Professor Ohanian is a UCLA economist well-known for his research on the Great Depression. Below I quote a few of his recent observations (with co-author Cooley):

(p. A17) In 1937, after several years of partial recovery from the Great Depression, the U.S. economy fell into a sharp recession. The episode has become a lightning rod in the ongoing debate about whether the economy needs further increases in government spending to keep employment from declining even more.
. . .
The economy did not tank in 1937 because government spending declined. Increases in tax rates, particularly capital income tax rates, and the expansion of unions, were most likely responsible. Unfortunately, these same factors pose a similar threat today.
. . .
. . . in 1936, the Roosevelt administration pushed through a tax on corporate profits that were not distributed to shareholders. The sliding scale tax began at 7% if a company retained 1% of its net income, and went to 27% if a company retained 70% of net income.
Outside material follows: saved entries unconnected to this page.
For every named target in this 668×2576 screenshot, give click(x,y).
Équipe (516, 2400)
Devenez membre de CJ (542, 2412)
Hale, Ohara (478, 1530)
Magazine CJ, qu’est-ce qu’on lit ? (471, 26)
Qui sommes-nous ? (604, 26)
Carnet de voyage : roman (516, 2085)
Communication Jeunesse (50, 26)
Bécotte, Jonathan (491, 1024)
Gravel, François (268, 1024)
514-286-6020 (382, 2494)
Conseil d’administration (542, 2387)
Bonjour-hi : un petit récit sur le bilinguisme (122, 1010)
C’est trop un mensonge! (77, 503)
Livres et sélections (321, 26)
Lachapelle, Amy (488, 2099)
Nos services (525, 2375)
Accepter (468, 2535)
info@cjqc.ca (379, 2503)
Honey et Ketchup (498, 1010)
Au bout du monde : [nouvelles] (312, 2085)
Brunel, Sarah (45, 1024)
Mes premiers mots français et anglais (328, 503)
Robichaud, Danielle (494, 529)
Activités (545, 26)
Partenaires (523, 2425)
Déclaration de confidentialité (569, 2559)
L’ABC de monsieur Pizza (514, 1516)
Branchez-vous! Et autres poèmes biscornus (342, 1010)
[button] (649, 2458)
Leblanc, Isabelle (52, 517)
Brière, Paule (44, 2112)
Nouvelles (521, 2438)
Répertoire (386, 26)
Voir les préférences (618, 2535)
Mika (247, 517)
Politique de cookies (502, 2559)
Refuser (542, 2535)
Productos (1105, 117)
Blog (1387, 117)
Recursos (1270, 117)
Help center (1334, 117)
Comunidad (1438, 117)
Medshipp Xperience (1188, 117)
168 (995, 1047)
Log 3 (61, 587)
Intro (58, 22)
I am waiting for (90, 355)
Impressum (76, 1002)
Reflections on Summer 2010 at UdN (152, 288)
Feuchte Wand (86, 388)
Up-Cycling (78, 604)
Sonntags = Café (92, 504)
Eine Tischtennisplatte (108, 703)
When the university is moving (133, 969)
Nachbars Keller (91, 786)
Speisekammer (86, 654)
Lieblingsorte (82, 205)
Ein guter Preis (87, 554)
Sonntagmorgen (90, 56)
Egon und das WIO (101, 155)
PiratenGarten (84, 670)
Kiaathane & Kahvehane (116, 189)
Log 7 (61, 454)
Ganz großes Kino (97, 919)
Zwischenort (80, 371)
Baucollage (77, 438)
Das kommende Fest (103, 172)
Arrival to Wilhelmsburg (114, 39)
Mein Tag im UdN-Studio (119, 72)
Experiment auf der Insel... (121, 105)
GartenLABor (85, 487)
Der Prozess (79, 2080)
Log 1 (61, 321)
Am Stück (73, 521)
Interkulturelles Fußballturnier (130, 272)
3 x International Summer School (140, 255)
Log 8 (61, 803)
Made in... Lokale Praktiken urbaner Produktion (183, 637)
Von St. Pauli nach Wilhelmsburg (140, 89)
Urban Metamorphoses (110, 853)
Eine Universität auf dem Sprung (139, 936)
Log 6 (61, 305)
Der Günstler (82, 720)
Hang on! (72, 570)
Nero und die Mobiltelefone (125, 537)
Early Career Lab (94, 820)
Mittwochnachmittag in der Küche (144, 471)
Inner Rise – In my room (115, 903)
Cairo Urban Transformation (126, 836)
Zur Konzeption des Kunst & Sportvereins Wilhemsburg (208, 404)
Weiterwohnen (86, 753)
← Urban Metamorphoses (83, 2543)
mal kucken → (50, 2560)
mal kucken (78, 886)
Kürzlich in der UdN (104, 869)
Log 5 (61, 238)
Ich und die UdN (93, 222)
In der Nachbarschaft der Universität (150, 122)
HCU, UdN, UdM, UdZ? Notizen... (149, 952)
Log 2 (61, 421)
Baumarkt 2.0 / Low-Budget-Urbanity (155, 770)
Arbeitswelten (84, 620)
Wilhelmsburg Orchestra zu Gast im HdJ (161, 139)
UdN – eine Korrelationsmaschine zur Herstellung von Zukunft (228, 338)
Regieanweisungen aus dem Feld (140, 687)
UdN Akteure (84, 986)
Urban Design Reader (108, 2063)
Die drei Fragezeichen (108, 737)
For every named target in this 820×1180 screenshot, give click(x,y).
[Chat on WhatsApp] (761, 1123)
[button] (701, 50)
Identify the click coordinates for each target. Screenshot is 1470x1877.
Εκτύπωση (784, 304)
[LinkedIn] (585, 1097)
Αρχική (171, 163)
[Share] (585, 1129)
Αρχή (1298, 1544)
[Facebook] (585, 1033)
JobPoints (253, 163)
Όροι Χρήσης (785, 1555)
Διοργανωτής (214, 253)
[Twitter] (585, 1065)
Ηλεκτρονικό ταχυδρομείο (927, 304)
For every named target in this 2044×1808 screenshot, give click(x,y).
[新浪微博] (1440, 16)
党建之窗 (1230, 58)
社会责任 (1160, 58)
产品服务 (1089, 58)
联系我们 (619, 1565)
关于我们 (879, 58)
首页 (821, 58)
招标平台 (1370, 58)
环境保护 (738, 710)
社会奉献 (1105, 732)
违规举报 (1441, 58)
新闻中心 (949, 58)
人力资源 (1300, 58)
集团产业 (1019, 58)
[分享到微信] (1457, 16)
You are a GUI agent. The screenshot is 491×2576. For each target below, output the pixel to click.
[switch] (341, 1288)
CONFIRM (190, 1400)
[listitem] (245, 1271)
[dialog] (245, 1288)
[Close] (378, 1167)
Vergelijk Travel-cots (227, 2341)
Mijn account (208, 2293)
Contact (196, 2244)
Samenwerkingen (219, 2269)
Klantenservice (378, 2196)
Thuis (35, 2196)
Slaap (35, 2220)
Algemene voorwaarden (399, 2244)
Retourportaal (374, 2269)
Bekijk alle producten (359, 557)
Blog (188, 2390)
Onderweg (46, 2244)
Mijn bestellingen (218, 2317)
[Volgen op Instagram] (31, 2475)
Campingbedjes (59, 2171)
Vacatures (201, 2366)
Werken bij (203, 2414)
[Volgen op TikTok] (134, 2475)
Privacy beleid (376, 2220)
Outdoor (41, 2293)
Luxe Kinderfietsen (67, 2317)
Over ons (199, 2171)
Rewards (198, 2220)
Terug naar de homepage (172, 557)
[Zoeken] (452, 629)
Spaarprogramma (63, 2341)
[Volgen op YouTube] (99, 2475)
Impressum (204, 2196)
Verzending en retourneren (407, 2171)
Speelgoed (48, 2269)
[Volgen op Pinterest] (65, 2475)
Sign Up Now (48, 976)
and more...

This tax significantly raised the cost of investment, as most investment is financed with a corporation’s own retained earnings.
The tax rate on dividends also rose to 15.98% in 1932 from 10.14% in 1929, and then doubled again by 1936. Research conducted last year by Ellen McGratten of the Federal Reserve Bank of Minneapolis suggests that these increases in capital income taxation can account for much of the 26% decline in business fixed investment that occurred in 1937-1938.

For the full commentary, see:
THOMAS F. COOLEY AND LEE E. OHANIAN. “Gates and Buffett Take the Pledge; Wealthy businessmen often feel obligated to ‘give back.’ Who says they’ve taken anything?” The Wall Street Journal (Fri., AUGUST 20, 2010): A15.
(Note: ellipses added.)

That McGratten paper is:
McGrattan, Ellen R. “Capital Taxation During the U.S. Great Depression.” Working Paper 670, Federal Reserve Bank of Minneapolis, April 2009.